La siccità, il conflitto e le restrizioni agli spostamenti colpiscono gravemente la popolazione
A causa dei pericoli e delle restrizioni all'importazione di beni nella regione, nei mercati locali è drasticamente diminuita la disponibilità di cibo e di altri generi essenziali e l'impennata dei prezzi ha reso gli alimenti base quasi del tutto inaccessibili. Le severe restrizioni agli spostamenti in alcune zone hanno inoltre gravemente aumentato la vulnerabilità della popolazione nomade, limitando la possibilità di andare alla ricerca di acqua e cibo per il proprio bestiame. I raccolti, le scorte alimentari, i terreni da pascolo e il bestiame sono andati distrutti a causa della siccità e del conflitto. Alcune persone sono anche state colpite direttamente dalla violenza.

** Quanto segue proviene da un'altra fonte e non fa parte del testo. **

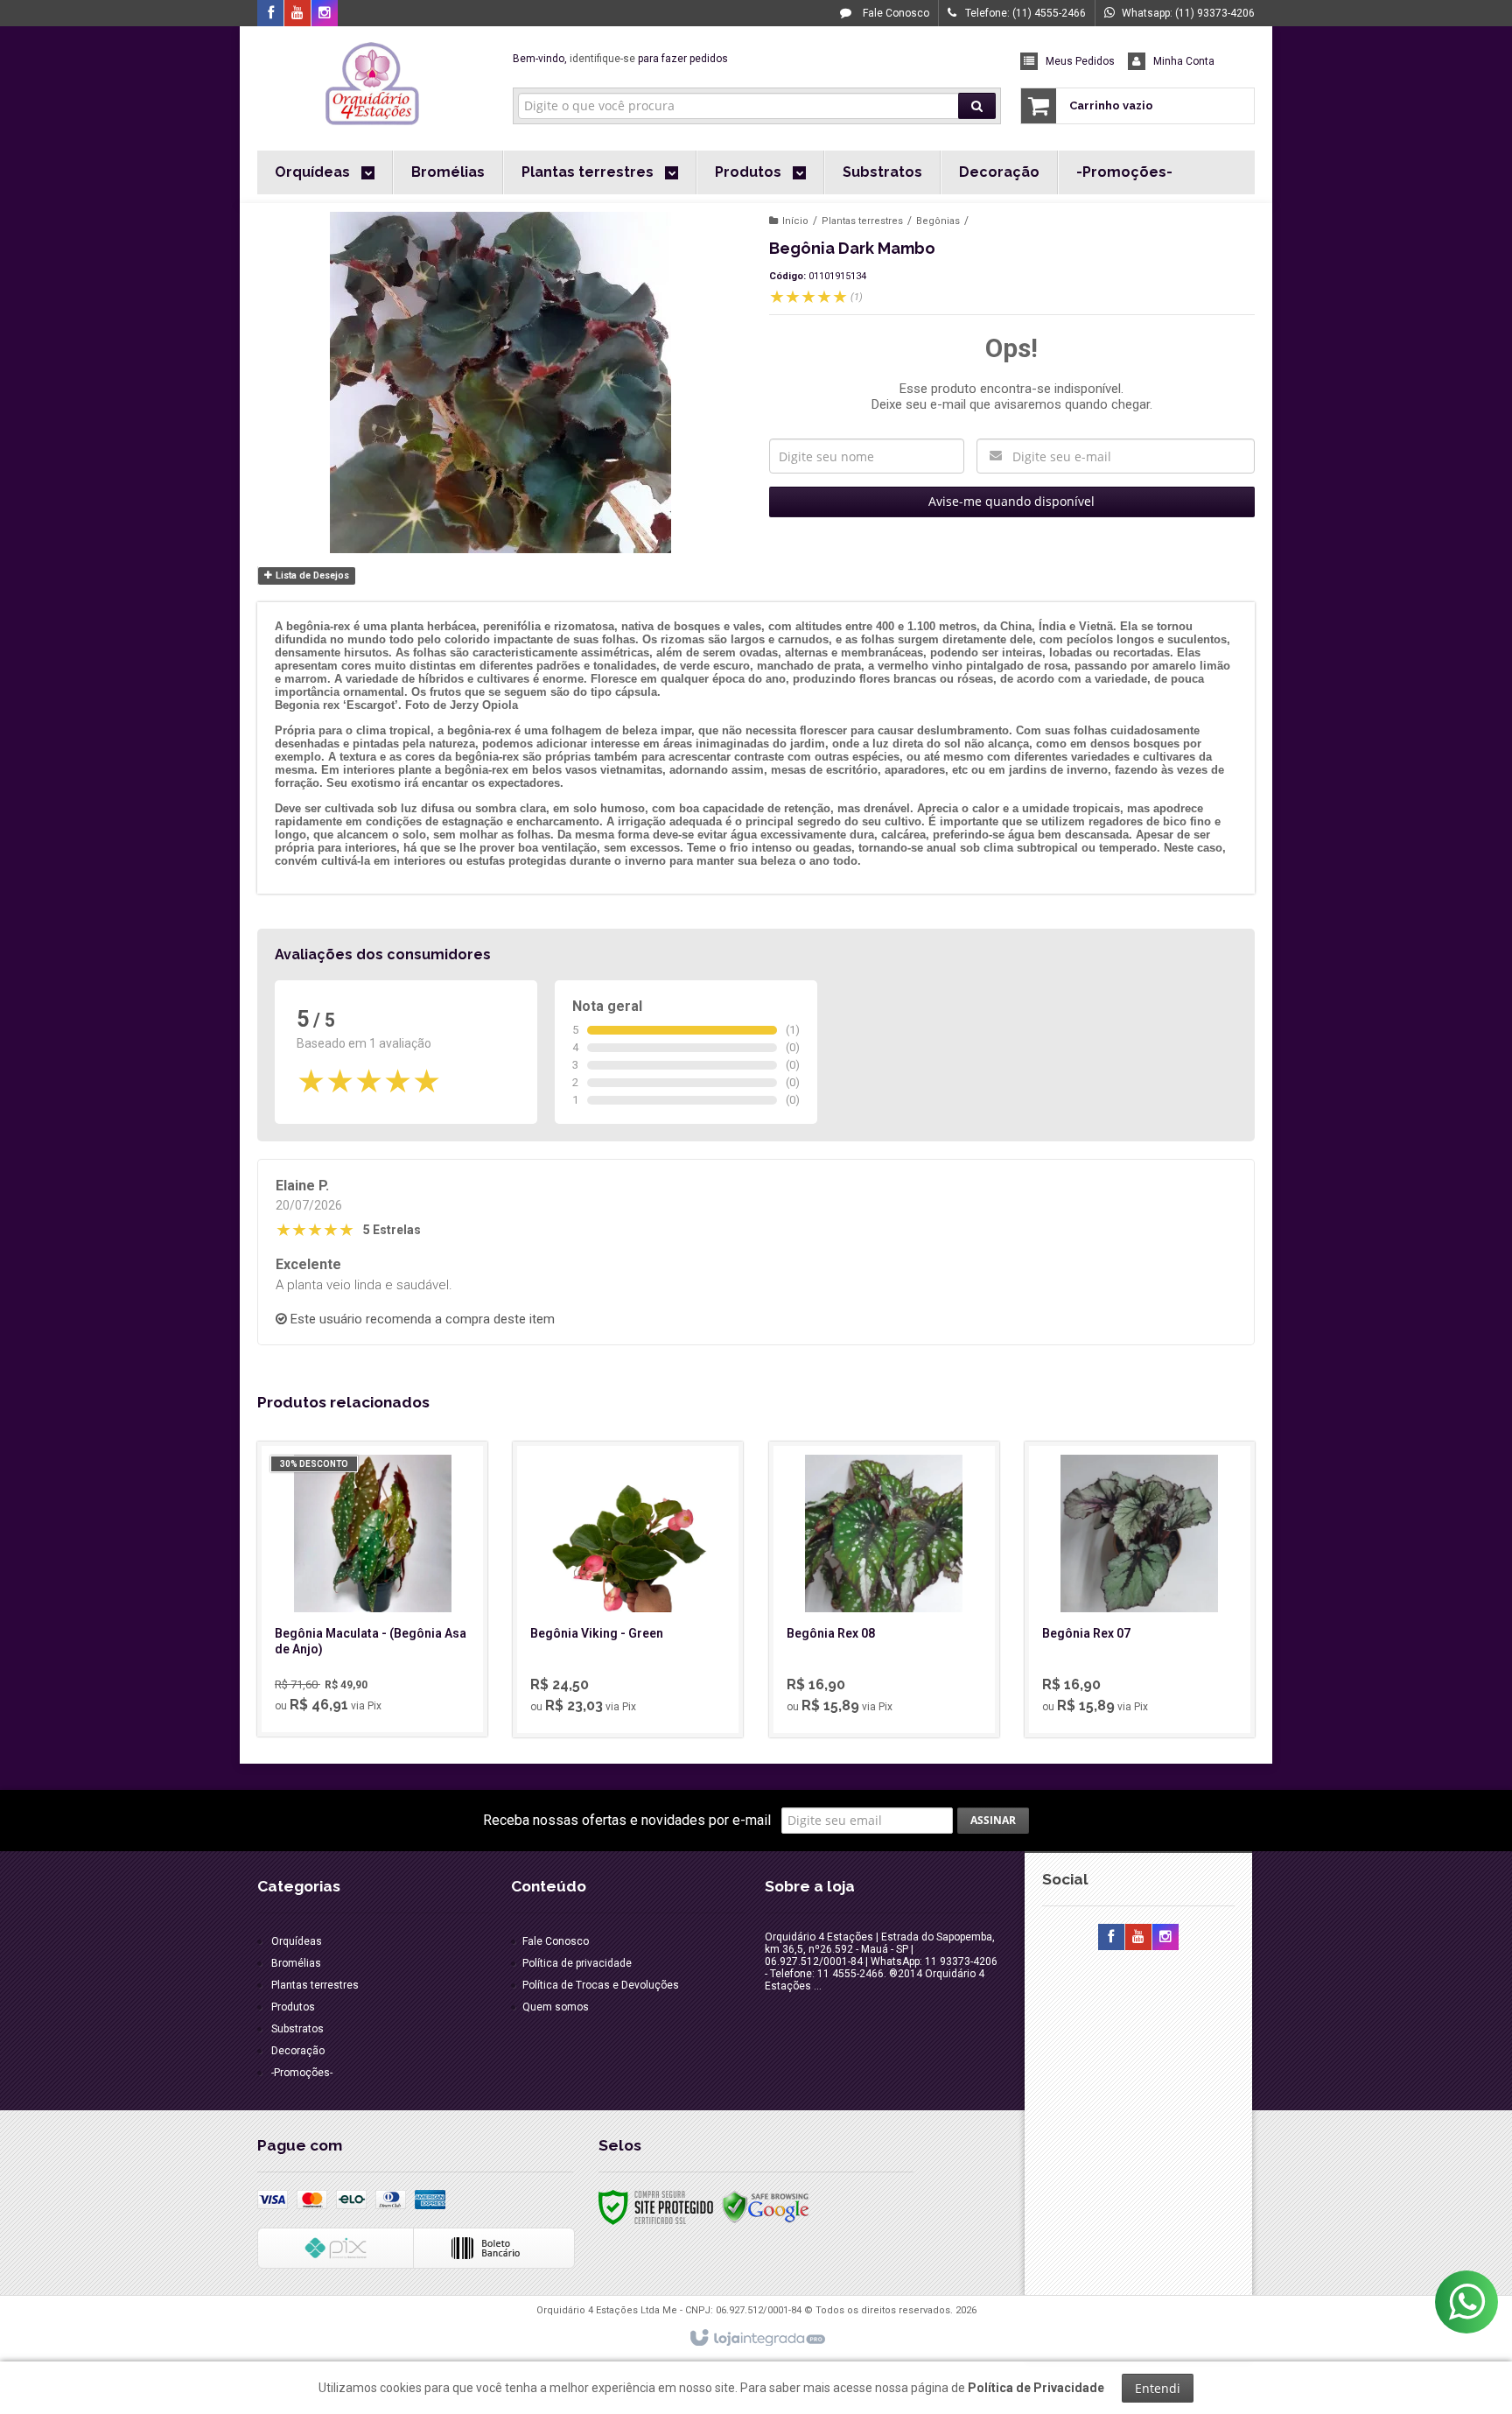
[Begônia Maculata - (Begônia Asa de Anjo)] (372, 1589)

Nel mese di maggio, MSF ha scoperto allarmanti tassi di malnutrizione in alcune zone della regione somala, corrispondenti alla crisi nutrizionale che si andava verificando nell'Etiopia meridionale. MSF ha inoltre individuato malattie come la diarrea, infezioni del tratto urinario e infezioni oculari, indicative di una situazione igienico-sanitaria inadeguata. A Wardher, una città della regione somala orientale, MSF ha visto arrivare migliaia di pastori nomadi e di residenti nei dintorni della città, spinti dalla necessità di cibo, acqua e assistenza sanitaria. Inoltre negli ultimi mesi i progetti nutrizionali di MSF a Wardher e Degahbur hanno registrato un significativo aumento del numero di bambini ammessi per malnutrizione acuta grave, circa 1.000 bambini nel mese di dicembre. MSF fornisce anche assistenza sanitaria, ambulatoriale e ospedaliera, e cura della tubercolosi.
In un'area in cui i bisogni umanitari sono immensi, l'assistenza sanitaria resta del tutto inadeguata e migliaia di persone devono affrontare da sole la lotta contro la malnutrizione e le malattie sempre in aumento. Le restrizioni agli spostamenti impediscono a MSF di accedere ad alcune aree per verificare i bisogni umanitari della popolazione e dare una risposta adeguata. MSF stima che in almeno una zona della regione somala tre quarti della popolazione sia completamente priva di assistenza sanitaria. Numerosi ostacoli burocratici hanno limitato la capacità di MSF di fornire un'adeguata assistenza e hanno portato alla chiusura del progetto di MSF a Fiq.
MSF continua a fornire assistenza sanitaria di base a Wardher e Degahbur e cerca anche di individuare nuove modalità per rafforzare l'assistenza alle popolazioni nella zona della regione somala coinvolta nel conflitto. Un'azione umanitaria rafforzata e priva di impedimenti è cruciale per le popolazioni che vivono quotidianamente sulla loro pelle le conseguenze della crisi.

L'intervento nutrizionale in altre zone del paese
Contrariamente alle difficoltà incontrate nella regione somala, MSF ha potuto occuparsi estesamente della malnutrizione che ha colpito le regioni di Oromiya e del SNNP (Southern Nations and Nationalities People), in Etiopia. Da maggio a settembre, MSF ha curato circa 50mila persone, di cui 28mila affette da malnutrizione acuta in diverse località. A luglio, MSF ha effettuato una distribuzione alimentare mirata a 12.500 persone a rischio di malnutrizione.